A device called ECMO can't treat COVID-19, but it could help patients with the virus by doing the work of the lungs and, in some cases, the heart for when a ventilator isn't enough.
FRIDAY, May 1, 2020 (HealthDay News) -- Many people who are seriously ill with COVID-19 end up on ventilators to help them breathe, but sometimes, even ventilators aren't enough. That's when a device called ECMO may help.
ECMO can do the work of the lungs and in some cases, the heart. ECMO stands for extracorporeal membrane oxygenation. It's a machine that oxygenates blood using a complex circuit of pumps, tubes, filters and monitors. Someone on ECMO has to be monitored by a team of experts, and it's not available in all hospitals.

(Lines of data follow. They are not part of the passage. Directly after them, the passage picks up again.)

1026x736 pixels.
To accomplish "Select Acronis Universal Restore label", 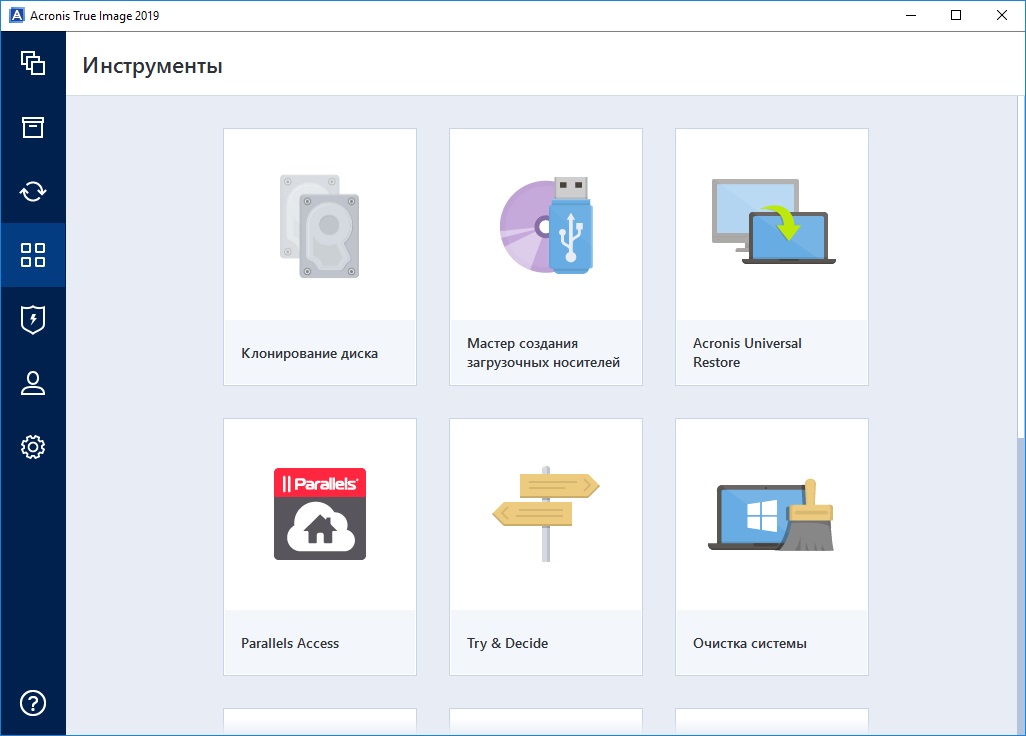I will tap(747, 353).
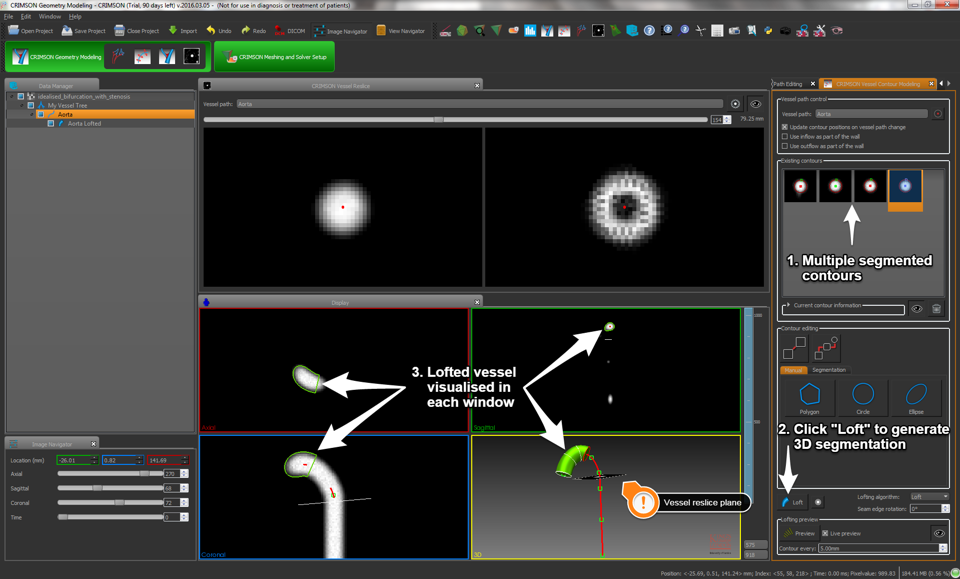The image size is (960, 579).
Task: Click the Loft button
Action: click(792, 502)
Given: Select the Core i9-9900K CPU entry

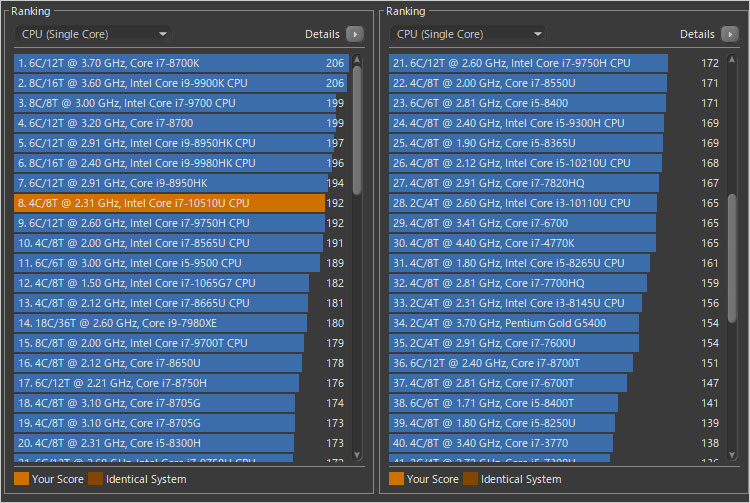Looking at the screenshot, I should click(170, 83).
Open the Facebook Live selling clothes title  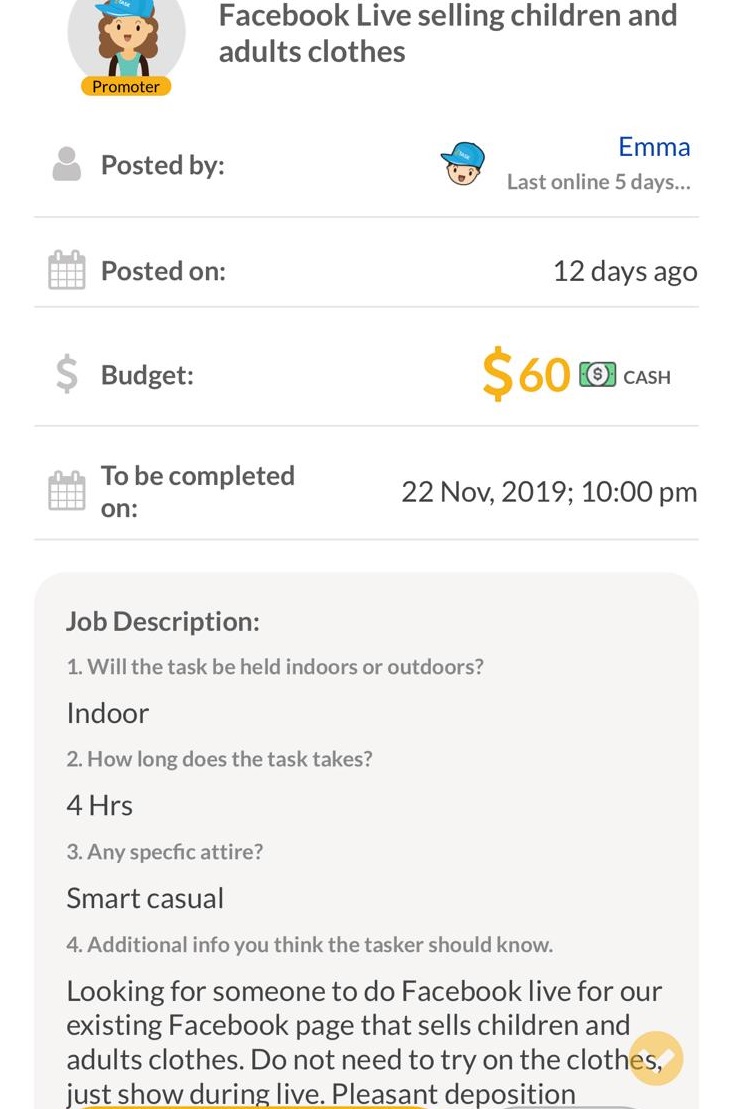click(448, 33)
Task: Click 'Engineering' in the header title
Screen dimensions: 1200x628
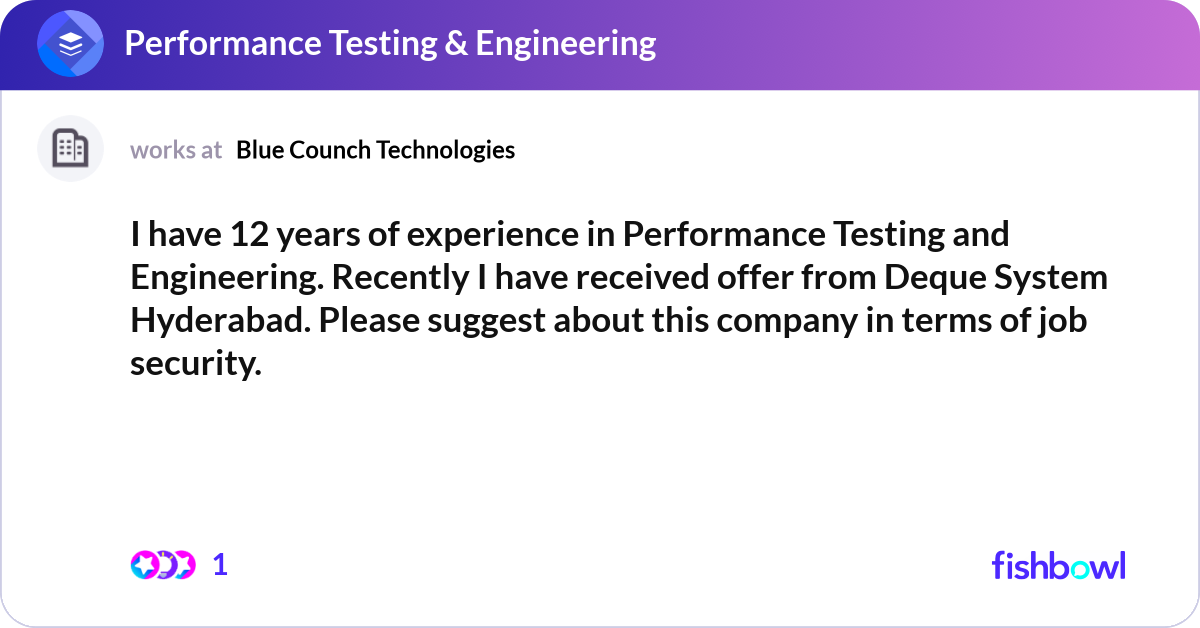Action: click(x=566, y=44)
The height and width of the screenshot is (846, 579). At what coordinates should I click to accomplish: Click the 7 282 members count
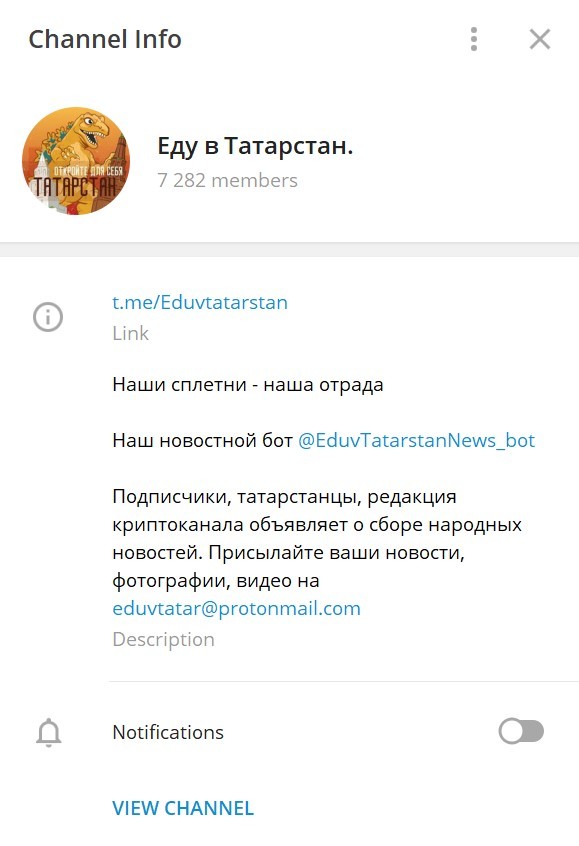(x=227, y=180)

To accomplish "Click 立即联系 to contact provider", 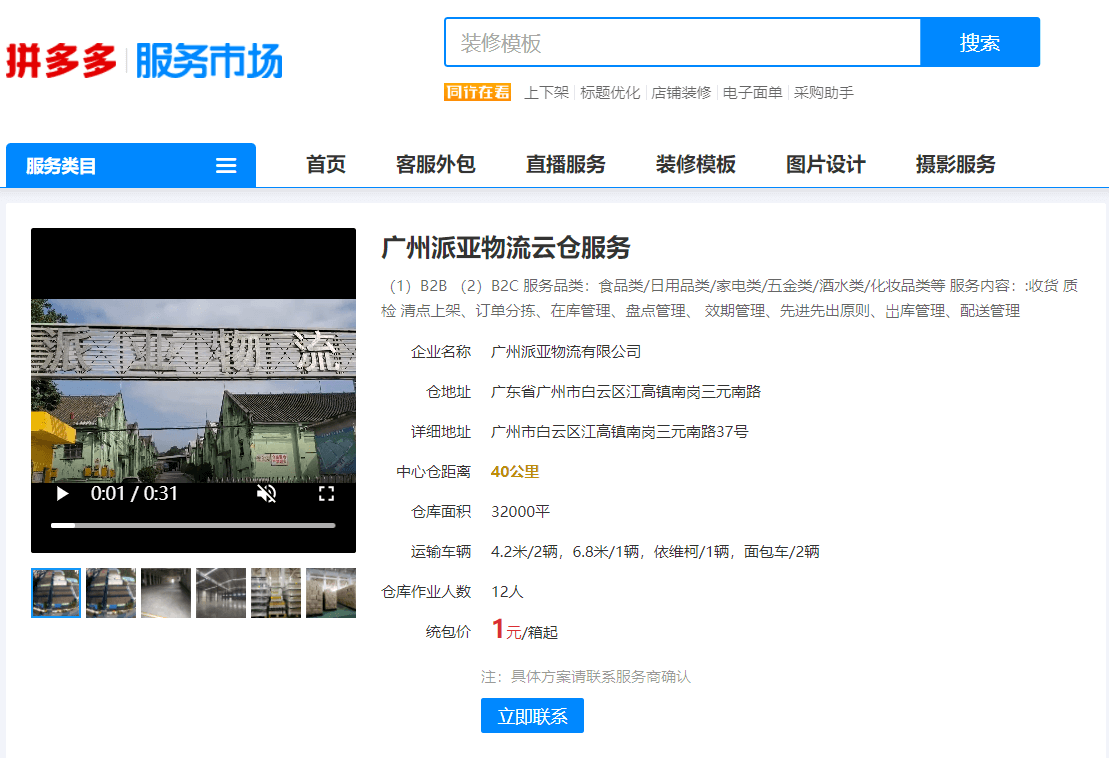I will tap(532, 716).
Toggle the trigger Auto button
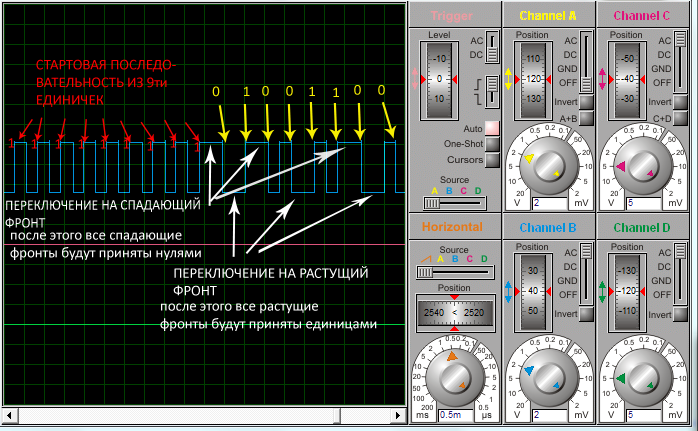 click(492, 127)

"ECMO doesn't do anything to treat COVID-19, but it buys you time by replacing the function of the lungs to allow recovery of the lungs," explained Dr. Jonathan Haft, director of the ECMO program at the University of Michigan in Ann Arbor.
Dr. John Puskas, chair of cardiovascular surgery at Mount Sinai Morningside in New York City, said ECMO is typically used when "patients get to a point where the ventilator is not enough."
He said that ECMO has a "fancy membrane that can exchange gases. It gets rid of carbon dioxide and adds oxygen to the blood, basically replacing the lungs. ECMO is remarkably effective at adding oxygen to the blood." And oxygen is just what many COVID-19 patients desperately need.